“The maize equivalent of the grey wolf”

Not content with bringing you Our Man Hijmans’ dynamite written dispatches from Harlan II, today, The Spoken Word. David Williams, coordinator of the CGIAR’s System-wide Genetic Resources Programme, appeared on Insight, a daily in-depth interview programme hosted by radio station KXJZ in Sacramento, California. David talked about domestication, genetic modification, the history of collecting, the importance of crop wild relatives and much else besides.

Listen to it here. (About 12 minutes.)

Harlan II, day 3

Robert Hijmans’ third dispatch from Davis. Previous one here. Keep ’em coming, Robert!

Day 3 of the Harlan II symposium had another cornucopia of fine presentations. Farmed fish, genetic chips, fruits for the poor, improving desert crops, ecosystems services research, transgenic goats, selling diversity to the rich to name a few topics. One subject shared by several talks was on-going and future domestication. 1 From conservation to innovation.
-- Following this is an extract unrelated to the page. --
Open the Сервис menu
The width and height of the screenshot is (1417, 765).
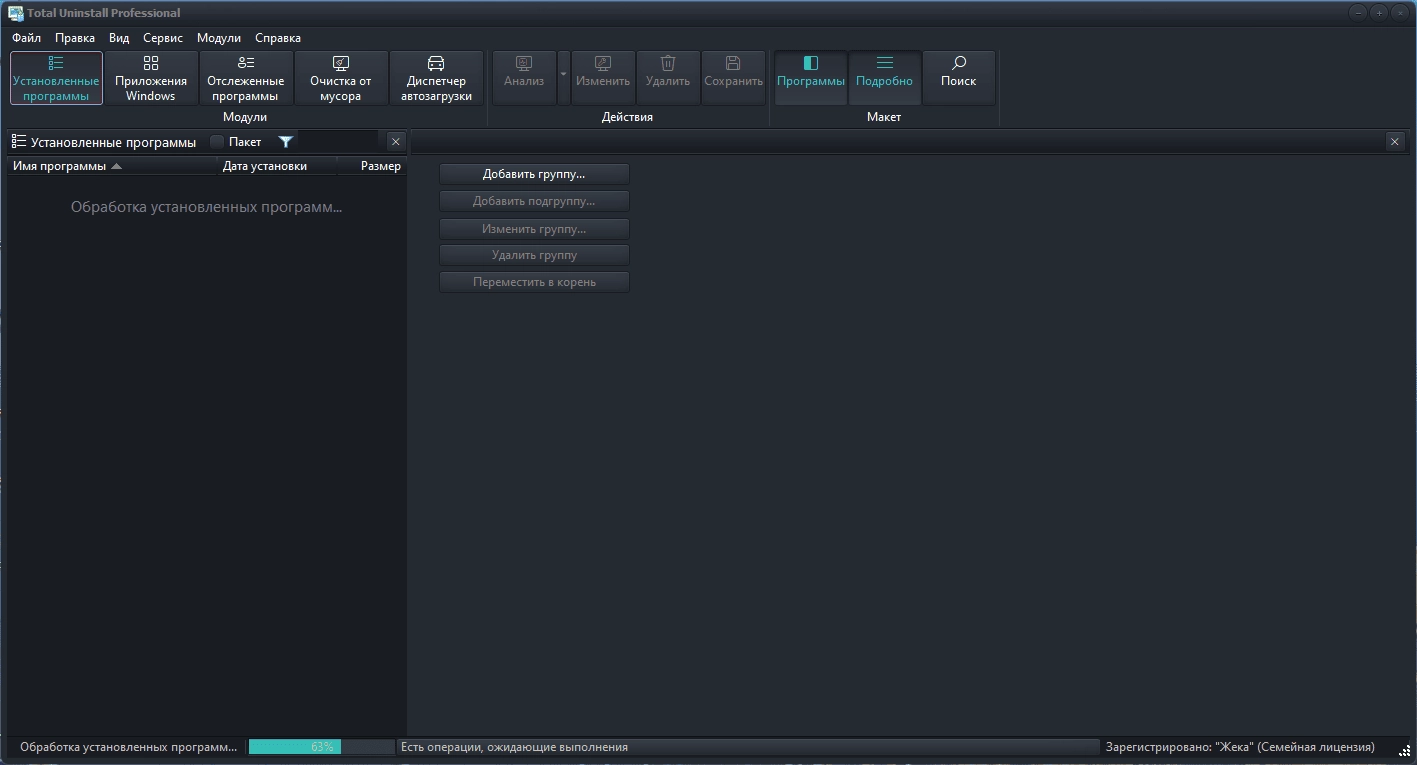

Dennis Hedgecock described the big wave of domestication in our time: aquaculture. Within a decade or so, there will be more fish produced on farms than caught in the oceans. The ocean catch won’t increase much any more (or worse); we have reached the limits. And how wild is caught fish anyway? Fish stocks in the ocean are increasingly being replenished with small fish from hatcheries. The majority of Japanese fish descends from hatchery fish. Whether this is good or bad for the genetic diversity of the fish depends how it is done. Guess how it is done.

Overfishing of oceans and the subsequent shift to farming is strikingly similar to the domestication pathways of some land animals that were also hunted before they were domesticated (discussed yesterday by Melinda Zeder). So what is all this fish farming about? Shrimp, salmon, tilapia? No. Number 1 is the Pacific Oyster and 60% of fish farming is carp production in China.

The breeders are at it too. They have developed a tetraploid Pacific Oyster. Crossing it with the normal diploids creates infertile, but larger, triploid offspring. They are not being commercially produced yet, but here aquaculture mimicks plant domestication.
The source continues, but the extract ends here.